We still haven't touched a sperm yet. We don't have the money for it right now, or for as much of it as we want. We decided to defer, and rather than buy one vial in May, to buy three vials in July. THREE VIALS! That still won't equal as much or be as potent as if we had fresh sperm, but it'll give us a better shot than one.

In the meantime, we're still triangulating Jen's ovulation day, and thinking about parenting. Mothering. Our plan, when the baby arrives, is that Jen will work, since her job pays more money, provides our insurance, gives her a pension...all wonderful things that my job does not...and I will stay home and take care of our child. Working, I wouldn't make much more than it would cost to pay someone to watch the baby. This way, I get to bond with the child, and I can still work nights/weekends to make sure I have income coming in. Also, the baby gets a caregiver who is loving and smart, without us having to pay extra for that. I would hate to go to work while someone else watches my baby, mainly because I don't think anyone would be better at taking care of it than me or Jen.

But since we've made that decision, which Jen and I are both thrilled about, I have noticed that it is decidedly against the norm here in NYC. Most women work, either because they have to or because they want to, and leave their children with other people. Which is fine, understandable, everyone has their own needs and goals. But for whatever reason, there's also this disdain for mothering that comes through...My old boss used to freak out if she had to stay home with her kid for a week straight. She found it exhausting and was always thrilled to come back to work. My new boss just told me she's pregnant. Her lack of enthusiasm pained me. Yeah, another kid. Yeah, email me while I'm in labor, I'll be working from home. She said she liked to get right back to work, because not working caused post-partum depression. "That's when you lose yourself."

I started doubting myself. Staying home with a kid...would I be losing myself? I don't particularly value the reputation I've built for myself in the working world, even though it is a good one. I care much more what my family thinks of me, what my friends think of me, what someone who has read my writing thinks of me. So in that sense no, losing my professional self doesn't injure me too badly. But the crux of my personal reputation is intelligence. And I was getting the impression that many women I respected and admired thought staying home with a baby was none too smart.

I thought about for about a week, carrying it around, troubling over this in my private moments. What did work mean to me? What did I personally really think about being a stay at home mom? How much of my opinion was informed by a generation of women who rebelled against having no other choice? My own mother had not stayed home with me, but when my brother was born, she quit working, I think in large part because my father wanted her to. For 6 years she stayed home, and while she did many useful things - PTA, girl scouts, teaching adult ed - it drove her crazy.

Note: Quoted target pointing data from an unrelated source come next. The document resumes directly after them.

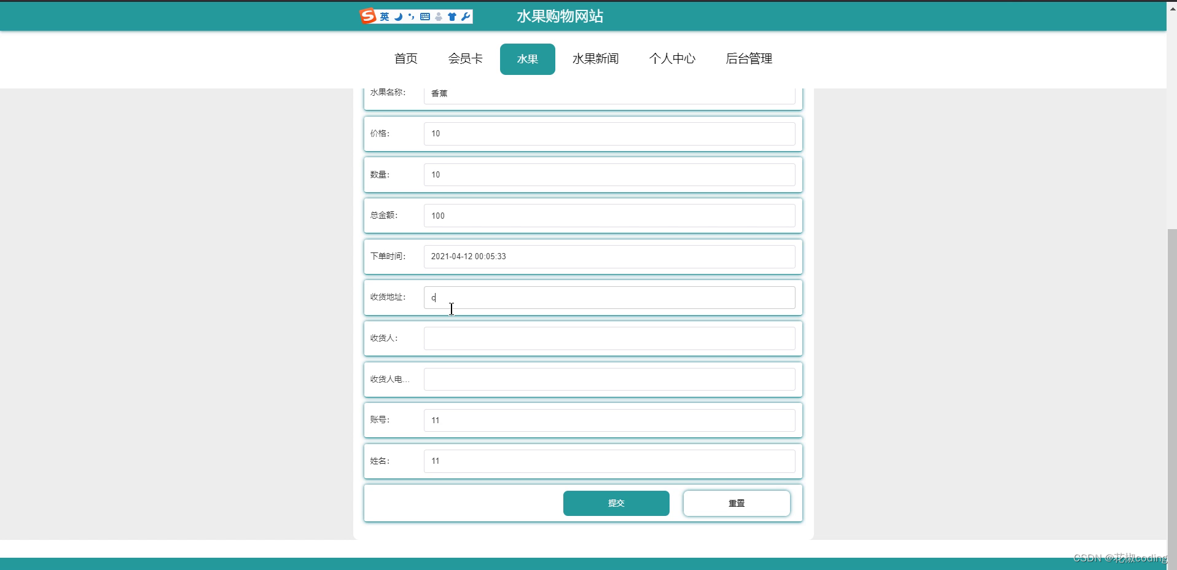Toggle 英 to switch Chinese/English input
The height and width of the screenshot is (570, 1177).
[x=385, y=17]
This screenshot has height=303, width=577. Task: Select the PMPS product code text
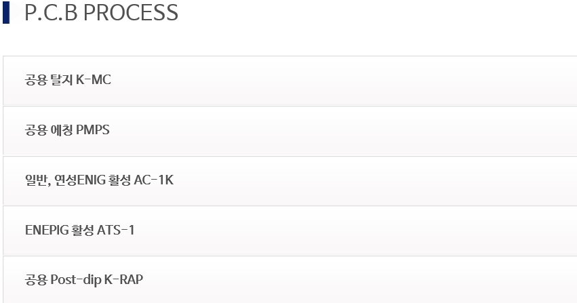[x=92, y=129]
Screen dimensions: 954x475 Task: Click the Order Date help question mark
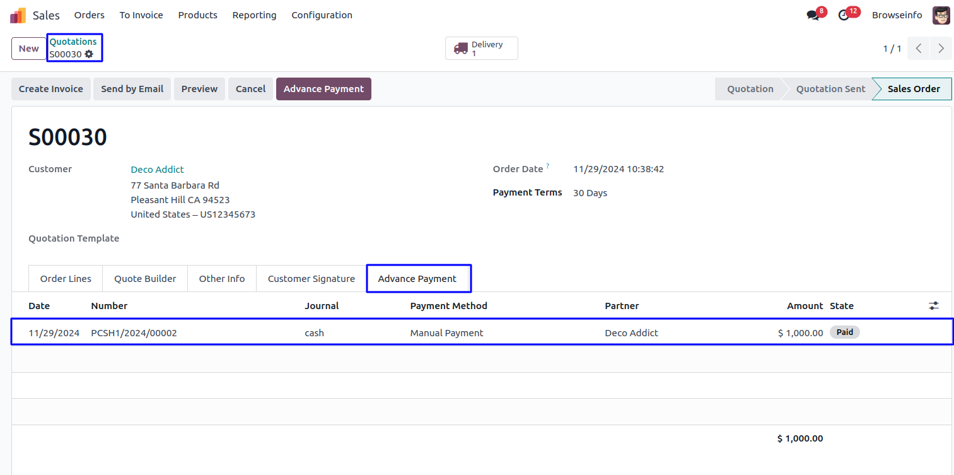click(x=547, y=167)

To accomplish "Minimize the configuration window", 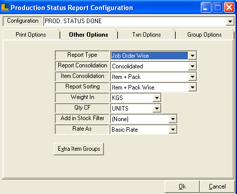I will pyautogui.click(x=206, y=8).
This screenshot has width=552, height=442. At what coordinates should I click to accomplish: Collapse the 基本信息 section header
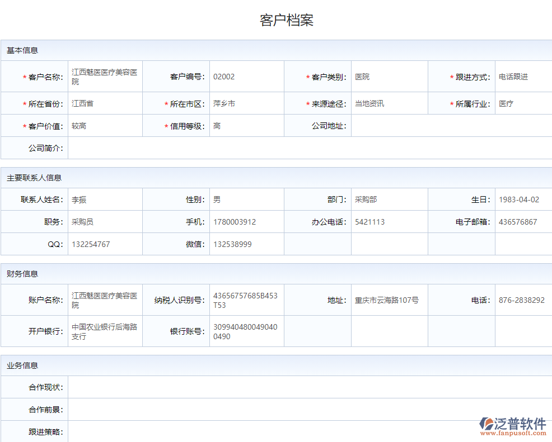click(22, 50)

She eventually got divorced, went to law school, and now she's a lawyer and I know she is very fulfilled.

But me. Is my situation analogous at all? I think not. And I think a large part of that is because I am in a same sex relationship. While our past experiences inform us, our roles as partners in life are defined by no one but us, because the paradigm for married relationships involves a man and a woman, and not us. If I stay home and Jen goes to work, it cannot be construed as a sexist division of labor because we are the same sex. I don't have to, she didn't make me, it doesn't injure HER sense of self if I choose to be an earner as well. I will choose to stay home, because I know enough to know I am likely to be more educated than the vast majority of nannies I could afford to hire. I know enough to know what advantages my abilities might be able to confer on my child. I know enough to know that we're not the perfect family in the eyes of most people. We need to work harder, to make our child safer, to give them more answers, and spend more time together in order to be the family we want to be, in our own eyes, and in the eyes of people who matter to us. I know enough to know I don't have to be a mother. I want to.

In a way, I feel like the most subversive thing we can do is emulate a TV perfect 50s household and be perfectly happy with that.